Gresik – Kepolisian Resor Gresik bergerak cepat mengungkap kasus pembunuhan terhadap Sevi Ayu Claudia (30), seorang driver ojek online (ojol) asal Sidoarjo. Korban ditemukan tak bernyawa usai menjadi korban kekerasan oleh rekan seprofesinya.
Kapolres Gresik AKBP Rovan Richard Mahenu menyampaikan, pelaku berinisial SR (36) berhasil ditangkap di rumah kontrakannya di Dusun Bibis, Desa Menganti, Kecamatan Menganti, pada Senin pagi (28/7/2025) sekitar pukul 07.15 WIB.
“Pelaku sudah kami amankan dan saat ini sedang menjalani pemeriksaan intensif,” ujar AKBP Rovan dalam keterangan persnya, Senin (28/7/2025).
Menurut penyelidikan sementara, korban dan pelaku telah saling mengenal sejak tahun 2021 karena berada dalam profesi yang sama. Namun, hubungan keduanya memburuk sejak tahun 2023, ketika korban menjanjikan kepada SR bisa membantunya menjadi Pegawai Negeri Sipil (PNS) dengan syarat memberikan uang sebesar Rp5 juta.
Janji tersebut tak kunjung ditepati, membuat SR kesal karena terus diberi harapan palsu. Dalam kondisi ekonomi yang sulit dan sang istri sedang hamil, frustrasi SR memuncak dan mendorongnya untuk merencanakan aksi pembunuhan.
Pelaku lalu mengajak korban ke tempat usaha fotokopi miliknya, Fotocopy Jaya Makmur, yang berlokasi di Perum Griya Bhayangkara Permai, Sidoarjo, dengan dalih pekerjaan freelance. Korban datang pada Sabtu sore (26/7/2025) pukul 16.45 WIB tanpa memberitahukan siapa pun.

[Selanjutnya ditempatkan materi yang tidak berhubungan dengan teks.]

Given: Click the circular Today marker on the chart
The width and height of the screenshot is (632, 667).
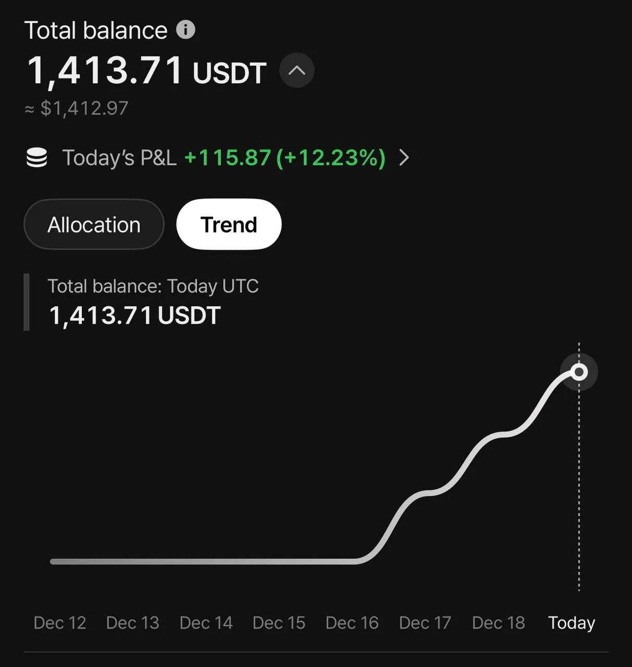Looking at the screenshot, I should [578, 372].
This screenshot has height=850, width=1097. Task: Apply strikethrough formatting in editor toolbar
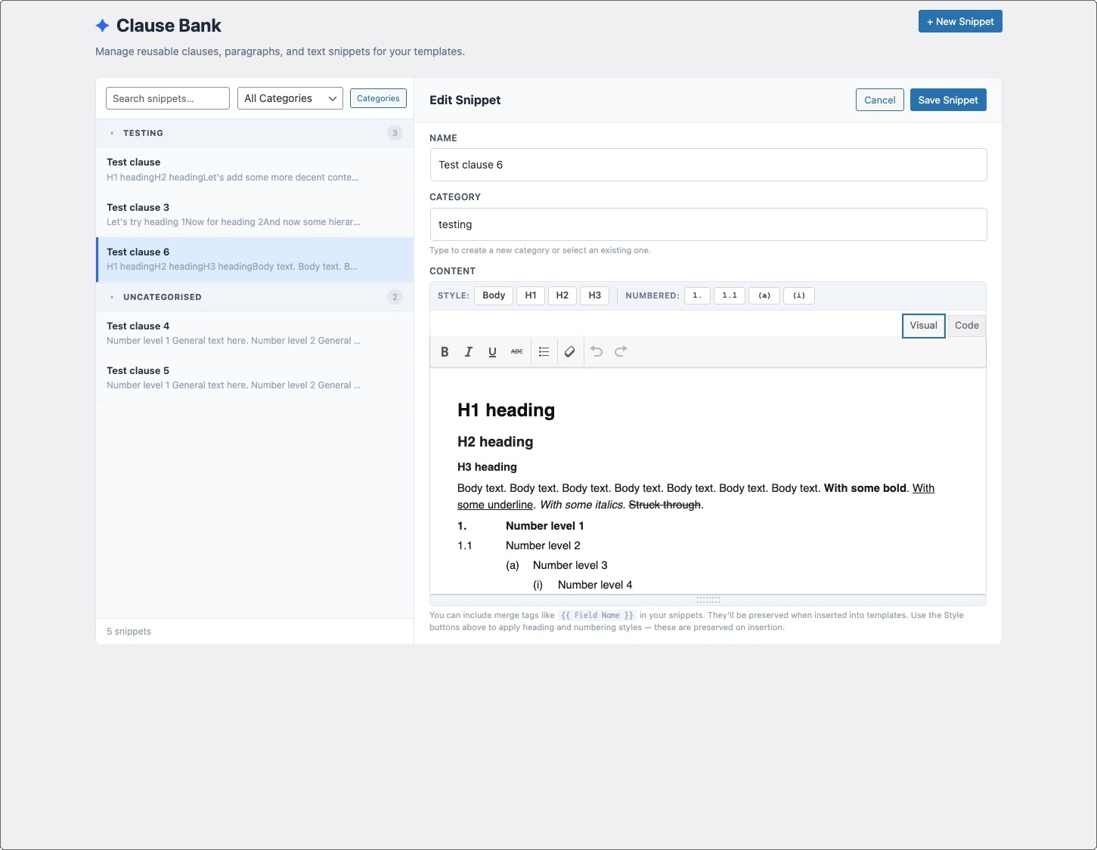click(516, 351)
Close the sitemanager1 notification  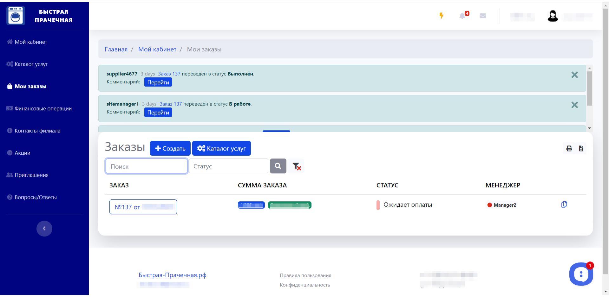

Setibanya di lokasi, korban diajak masuk ke ruang kerja, di mana pelaku langsung menyerangnya menggunakan alat pemotong kertas ke bagian belakang kepala. Korban sempat melawan, namun pukulan bertubi-tubi membuatnya tewas di tempat.
Tim forensik menemukan cairan putih di tubuh korban. Sampel telah dikirim ke laboratorium untuk pemeriksaan lebih lanjut guna memastikan jenis cairan tersebut.
Pihak keluarga mulai cemas saat Sevi tak kunjung pulang hingga malam. Upaya menghubungi korban sekitar pukul 22.00 WIB tidak membuahkan hasil. Diketahui, korban berpamitan kepada ibunya sekitar pukul 16.00 WIB tanpa menyebutkan tujuan.
Korban diketahui belum menikah dan tidak memiliki anak. Kepergiannya meninggalkan duka mendalam bagi keluarga dan rekan-rekannya.
Kapolres Gresik mengimbau masyarakat untuk lebih waspada dan tidak ragu melaporkan hal mencurigakan kepada pihak kepolisian. “Silakan gunakan layanan hotline Lapor Kapolres atau datang langsung ke kantor polisi terdekat. Kami berkomitmen memberikan rasa aman kepada masyarakat,” tegasnya.
Saat ini, kasus tengah dalam tahap pendalaman oleh penyidik Satreskrim Polres Gresik. Tersangka SR dijerat dengan Pasal 338 KUHP tentang pembunuhan, dengan ancaman hukuman maksimal 15 tahun penjara.